La mano del cura temblaba.
– Hemos cometido una acción villana asesinando a un hombre – exclamó con solemne acento Garrote; – Dios nos castiga. Ahora… pelear como buenos españoles y morir como caballeros cristianos.
– ¿Qué hacemos?
– ¿Qué hemos de hacer? ¡A ellos! Dios sea con nosotros.
No hubo muchos ni variados lances en aquel suceso, porque en el espacio de pocos minutos, los enemigos se acercaron a nuestros dos héroes, diciéndoles en castellano que se rindieran.
– Son españoles.
– Afrancesados… mala gente… – murmuró D. Aparicio.
– ¡Que me rinda yo! – gritó Navarro esgrimiendo el sable. – Ahora sabréis, canallas, traidores, cómo acostumbra a hacer sus rendiciones D. Fernando Garrote el de la Puebla. Si he de morir, moriré matando.

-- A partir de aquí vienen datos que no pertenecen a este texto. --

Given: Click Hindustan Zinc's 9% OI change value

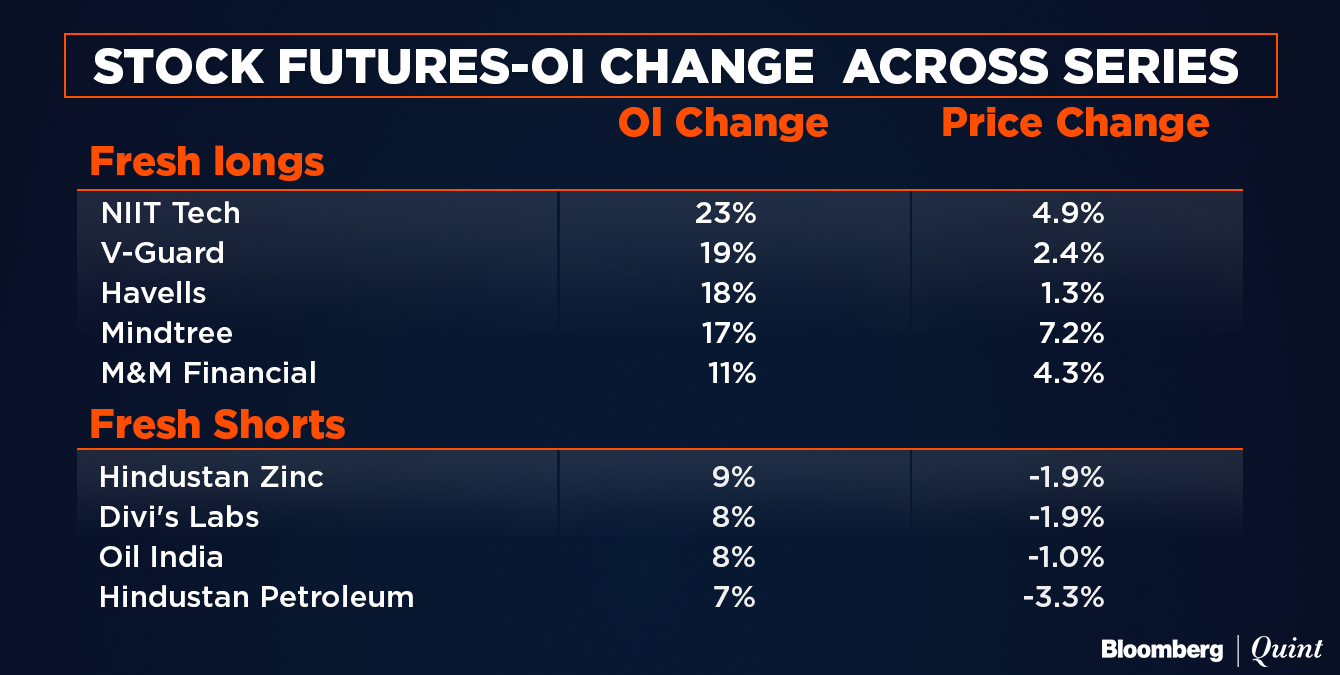Looking at the screenshot, I should click(x=733, y=477).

Y sin más dimes ni diretes, comenzó a descargar sablazos sobre los que más cerca tenía. En tanto Respaldiza, viendo a su amigó enredado con los franceses, quiso ponerse en salvo, pero se lo impidieron, y en un santiamén fueron ambos desarmados. Garrote había descalabrado a uno y herido levemente a otro, recibiendo en cambio dos pistoletazos, que por fortuna sólo hicieron estragos en el alto sombrero. Gritó, vociferó, injurió en nombre de Dios, del Rey y de España; pero al cabo, ambos fueron conducidos prisioneros sobre sus mismas cabalgaduras, y muy bien vigilados por los doce dragones, que se pusieron en marcha después de recoger al herido.
Así acabó la grande, la memorable expedición de D. Fernando Garrote y el reverendo beneficiado de la Puebla. Mientras esto sucedía, Carlos Navarro y la compañía buscaban inútilmente a los dos viejos guerreros en el camino de Uralde.